All members of Syndontis have a structure called a premaxillary toothpad, which is located on the very front of the upper jaw of the mouth. This structure contains several rows of short, chisel-shaped teeth. In S. ocellifer, the toothpad forms a short and broad band. On the lower jaw, or mandible, the teeth of Syndontis are attached to flexible, stalk-like structures and described as "s-shaped" or "hooked". The number of teeth on the mandible is used to differentiate between species; in S. ocellifer, there are 20 to 30 teeth on the mandible.

The body color is a grey-brown on the back and on the sides, with a white underside. The body and adipose fin show large black and white spots that are either solid black or a black ring on a white background.

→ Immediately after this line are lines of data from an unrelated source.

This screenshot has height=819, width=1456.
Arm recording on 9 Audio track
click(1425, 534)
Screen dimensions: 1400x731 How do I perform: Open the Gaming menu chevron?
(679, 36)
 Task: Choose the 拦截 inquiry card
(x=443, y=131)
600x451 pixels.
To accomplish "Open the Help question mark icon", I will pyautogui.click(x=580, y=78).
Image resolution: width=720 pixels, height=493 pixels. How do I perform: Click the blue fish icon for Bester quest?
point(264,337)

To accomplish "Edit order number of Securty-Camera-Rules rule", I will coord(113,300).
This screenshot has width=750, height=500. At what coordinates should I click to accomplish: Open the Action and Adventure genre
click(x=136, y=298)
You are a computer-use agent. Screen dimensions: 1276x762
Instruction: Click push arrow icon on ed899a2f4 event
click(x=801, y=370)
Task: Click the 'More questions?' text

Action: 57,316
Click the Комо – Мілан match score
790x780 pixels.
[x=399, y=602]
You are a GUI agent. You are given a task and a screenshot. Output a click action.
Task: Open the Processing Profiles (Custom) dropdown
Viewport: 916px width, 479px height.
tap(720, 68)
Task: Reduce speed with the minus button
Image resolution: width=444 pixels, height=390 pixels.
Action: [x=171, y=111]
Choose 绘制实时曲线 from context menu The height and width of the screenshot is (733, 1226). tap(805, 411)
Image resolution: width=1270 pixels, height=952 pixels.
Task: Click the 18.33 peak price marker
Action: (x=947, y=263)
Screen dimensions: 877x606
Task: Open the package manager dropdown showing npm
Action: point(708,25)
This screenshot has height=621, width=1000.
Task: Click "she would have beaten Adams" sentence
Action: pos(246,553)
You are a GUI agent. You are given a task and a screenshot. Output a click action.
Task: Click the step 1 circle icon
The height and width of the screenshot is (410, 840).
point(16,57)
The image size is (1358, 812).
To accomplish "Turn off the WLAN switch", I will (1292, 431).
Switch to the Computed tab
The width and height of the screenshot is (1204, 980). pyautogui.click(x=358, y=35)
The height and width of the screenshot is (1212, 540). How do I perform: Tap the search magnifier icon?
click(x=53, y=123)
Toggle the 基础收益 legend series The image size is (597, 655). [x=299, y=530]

The maximum total length of the species is 49 cm. Generally, females in the genus Synodontis tend to be slightly larger than males of the same age.

==Habitat and behavior==
In the wild, the species has been found in the basins of the Chad River, Niger River, Volta River, Senegal River, and the Gambia River. The reproductive habits of most of the species of Synodontis are not known, beyond some instances of obtaining egg counts from gravid females. Spawning likely occurs during the flooding season between July and October, and pairs swim in unison during spawning. As a whole, species of Synodontis are omnivores, consuming insect larvae, algae, gastropods, bivalves, sponges, crustaceans, and the eggs of other fishes. The growth rate is rapid in the first year, then slows down as the fish age.